La France und le Jazz - von der Liebe zu Sprache und Musik
Foto: Marie Svehla
Die 20jährige Jazzmusikerin Anna Rotter vereint in ihrem Spiel zwei Leidenschaften: Die für den Jazz und jene für die französische Sprache. Mittlerweile studiert sie an der MUK und spielt in drei Bands.
D’autres à venir!
Als Kind von Eltern, die beide erfolgreiche Musiker sind, ist das immer so eine Sache: Will man selbst auch? Soll man? Muss man gar? Gezwungen wurde Anna Rotter natürlich nicht, den Kontrabass in die Hand zu nehmen und den Spuren ihres jazzbegeisterten Vaters Hannes Laszakovits zu folgen, der selbst in div. Bands spielt und das Instrument auch unterrichtet. Aber so richtig überzeugt war sie anfangs halt auch nicht. Na gut, da war sie sechs. Und wer weiß mit sechs schon, was man vom Leben will?
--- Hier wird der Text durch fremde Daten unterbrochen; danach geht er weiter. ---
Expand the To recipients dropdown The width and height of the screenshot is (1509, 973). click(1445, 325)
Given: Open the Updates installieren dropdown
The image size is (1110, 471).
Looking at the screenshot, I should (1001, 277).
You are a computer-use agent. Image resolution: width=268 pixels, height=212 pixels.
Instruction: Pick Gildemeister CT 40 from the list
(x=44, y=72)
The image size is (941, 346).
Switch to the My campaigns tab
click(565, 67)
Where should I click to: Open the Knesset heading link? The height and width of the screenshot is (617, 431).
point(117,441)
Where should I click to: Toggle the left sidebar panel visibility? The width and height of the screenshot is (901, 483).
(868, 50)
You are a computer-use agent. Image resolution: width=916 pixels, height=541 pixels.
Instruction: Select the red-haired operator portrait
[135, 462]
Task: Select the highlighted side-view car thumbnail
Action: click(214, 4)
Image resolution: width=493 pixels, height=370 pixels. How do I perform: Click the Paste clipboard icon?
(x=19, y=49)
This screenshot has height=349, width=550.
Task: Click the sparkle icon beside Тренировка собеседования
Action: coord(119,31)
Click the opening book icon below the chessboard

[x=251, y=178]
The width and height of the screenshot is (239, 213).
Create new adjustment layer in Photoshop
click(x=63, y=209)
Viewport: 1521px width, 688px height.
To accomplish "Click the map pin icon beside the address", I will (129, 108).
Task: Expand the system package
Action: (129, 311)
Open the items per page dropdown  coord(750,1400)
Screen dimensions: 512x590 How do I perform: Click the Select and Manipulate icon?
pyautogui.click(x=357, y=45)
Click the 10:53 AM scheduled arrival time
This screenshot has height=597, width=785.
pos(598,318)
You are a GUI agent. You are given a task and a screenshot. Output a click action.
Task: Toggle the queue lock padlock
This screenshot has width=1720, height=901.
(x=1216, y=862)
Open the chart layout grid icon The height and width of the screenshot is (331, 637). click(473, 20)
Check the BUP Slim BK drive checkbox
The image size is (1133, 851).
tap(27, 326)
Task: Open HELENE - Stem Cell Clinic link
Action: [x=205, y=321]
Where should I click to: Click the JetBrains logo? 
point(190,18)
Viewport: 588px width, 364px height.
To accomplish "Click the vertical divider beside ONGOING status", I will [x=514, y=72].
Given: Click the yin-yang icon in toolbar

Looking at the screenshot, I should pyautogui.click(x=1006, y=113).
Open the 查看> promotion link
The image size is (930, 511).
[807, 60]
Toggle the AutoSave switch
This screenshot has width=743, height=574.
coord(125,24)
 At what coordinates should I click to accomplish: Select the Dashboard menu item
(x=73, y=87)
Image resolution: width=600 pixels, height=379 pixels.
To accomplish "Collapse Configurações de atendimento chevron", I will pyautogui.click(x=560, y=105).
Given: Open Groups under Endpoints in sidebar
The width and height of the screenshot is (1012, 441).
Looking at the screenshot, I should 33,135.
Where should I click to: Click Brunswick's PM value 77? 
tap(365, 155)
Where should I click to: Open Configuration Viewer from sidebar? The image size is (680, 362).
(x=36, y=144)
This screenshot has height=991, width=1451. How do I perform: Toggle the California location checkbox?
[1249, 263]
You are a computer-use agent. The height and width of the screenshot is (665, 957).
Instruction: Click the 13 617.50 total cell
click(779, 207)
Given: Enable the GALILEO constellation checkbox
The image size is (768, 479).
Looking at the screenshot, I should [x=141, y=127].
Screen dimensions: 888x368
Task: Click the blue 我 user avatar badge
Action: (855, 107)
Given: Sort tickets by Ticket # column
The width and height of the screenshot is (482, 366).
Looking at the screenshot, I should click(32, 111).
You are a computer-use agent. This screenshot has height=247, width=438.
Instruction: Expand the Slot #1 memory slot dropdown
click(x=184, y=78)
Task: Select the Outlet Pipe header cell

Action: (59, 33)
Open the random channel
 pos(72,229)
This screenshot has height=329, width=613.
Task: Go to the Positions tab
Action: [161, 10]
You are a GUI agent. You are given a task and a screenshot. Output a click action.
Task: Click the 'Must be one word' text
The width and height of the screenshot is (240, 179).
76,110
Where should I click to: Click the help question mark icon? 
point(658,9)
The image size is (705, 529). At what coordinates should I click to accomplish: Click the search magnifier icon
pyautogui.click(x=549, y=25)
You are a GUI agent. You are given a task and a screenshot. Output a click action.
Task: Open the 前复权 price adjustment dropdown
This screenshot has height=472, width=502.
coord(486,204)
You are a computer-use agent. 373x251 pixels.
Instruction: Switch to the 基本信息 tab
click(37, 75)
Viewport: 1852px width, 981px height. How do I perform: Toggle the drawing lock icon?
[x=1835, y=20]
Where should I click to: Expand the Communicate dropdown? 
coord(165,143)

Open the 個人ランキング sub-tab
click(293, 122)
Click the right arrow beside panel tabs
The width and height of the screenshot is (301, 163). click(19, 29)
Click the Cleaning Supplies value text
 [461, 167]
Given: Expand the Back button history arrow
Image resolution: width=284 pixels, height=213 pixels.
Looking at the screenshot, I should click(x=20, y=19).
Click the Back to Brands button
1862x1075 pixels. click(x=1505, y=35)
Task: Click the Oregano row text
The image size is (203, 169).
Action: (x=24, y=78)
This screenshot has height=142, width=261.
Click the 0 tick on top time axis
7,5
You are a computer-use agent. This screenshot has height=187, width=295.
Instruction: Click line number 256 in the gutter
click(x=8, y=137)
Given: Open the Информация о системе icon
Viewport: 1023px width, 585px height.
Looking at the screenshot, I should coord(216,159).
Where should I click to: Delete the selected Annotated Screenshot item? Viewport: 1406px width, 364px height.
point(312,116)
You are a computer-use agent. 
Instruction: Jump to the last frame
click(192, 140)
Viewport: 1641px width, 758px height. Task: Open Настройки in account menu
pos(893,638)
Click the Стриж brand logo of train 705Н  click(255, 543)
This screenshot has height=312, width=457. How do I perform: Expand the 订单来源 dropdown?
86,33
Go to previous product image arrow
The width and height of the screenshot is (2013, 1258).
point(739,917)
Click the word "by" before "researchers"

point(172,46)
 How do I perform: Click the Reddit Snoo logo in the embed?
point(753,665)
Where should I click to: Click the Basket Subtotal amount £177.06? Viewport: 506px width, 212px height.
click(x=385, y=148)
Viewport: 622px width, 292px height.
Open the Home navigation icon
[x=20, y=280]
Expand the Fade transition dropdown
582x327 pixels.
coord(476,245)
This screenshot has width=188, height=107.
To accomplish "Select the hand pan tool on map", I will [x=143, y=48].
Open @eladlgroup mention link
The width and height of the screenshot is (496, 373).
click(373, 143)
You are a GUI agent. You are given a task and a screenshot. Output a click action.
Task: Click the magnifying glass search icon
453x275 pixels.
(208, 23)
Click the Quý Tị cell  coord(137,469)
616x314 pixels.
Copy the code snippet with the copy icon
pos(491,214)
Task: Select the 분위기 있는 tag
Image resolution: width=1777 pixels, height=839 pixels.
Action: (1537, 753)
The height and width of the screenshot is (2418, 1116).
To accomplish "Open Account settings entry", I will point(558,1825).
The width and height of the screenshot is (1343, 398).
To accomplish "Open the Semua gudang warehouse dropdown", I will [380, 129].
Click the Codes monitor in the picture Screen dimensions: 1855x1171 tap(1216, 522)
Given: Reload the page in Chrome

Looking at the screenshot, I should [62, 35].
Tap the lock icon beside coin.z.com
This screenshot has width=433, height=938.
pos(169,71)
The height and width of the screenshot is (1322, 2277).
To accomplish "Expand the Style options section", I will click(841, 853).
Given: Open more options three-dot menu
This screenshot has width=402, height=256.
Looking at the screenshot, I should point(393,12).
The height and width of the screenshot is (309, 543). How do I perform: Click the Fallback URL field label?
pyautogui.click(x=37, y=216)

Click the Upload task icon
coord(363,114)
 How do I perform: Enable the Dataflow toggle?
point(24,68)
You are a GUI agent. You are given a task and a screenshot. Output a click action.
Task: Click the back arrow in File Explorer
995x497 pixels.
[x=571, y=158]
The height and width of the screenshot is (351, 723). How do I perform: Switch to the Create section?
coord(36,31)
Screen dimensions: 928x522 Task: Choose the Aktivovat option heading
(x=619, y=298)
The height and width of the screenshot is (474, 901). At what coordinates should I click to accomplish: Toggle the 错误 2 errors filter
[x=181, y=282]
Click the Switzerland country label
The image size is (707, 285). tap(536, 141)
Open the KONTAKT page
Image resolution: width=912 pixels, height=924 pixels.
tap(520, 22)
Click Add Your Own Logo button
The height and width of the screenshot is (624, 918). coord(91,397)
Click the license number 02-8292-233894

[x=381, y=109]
Die Musik war jedenfalls allgegenwärtig im elterlichen Haushalt, wo es keine Nachbarn gab, die sich über den Klang des väterlichen Basses oder die Stimme der singenden Mutter aufregten. Amanda „Mandy“ Rotter ist hauptberuflich Konzertmanagerin und gründete 2001 die Gruppe Mandys Mischpoche. Die Tochter ließ sich vom Vater eine Stunde pro Woche am Bass unterrichten, spielte aber lieber Klavier. Sie kann sich erinnern, „dass er schon sehr dahinter war, wenn ich einen Durchhänger hatte.“ Mit 15 hatte sie dann wirklich keine Lust mehr und hörte vorübergehend auf. Über einen neuen Lehrer fand sie schließlich doch wieder zur Freude am Spielen und Üben zurück.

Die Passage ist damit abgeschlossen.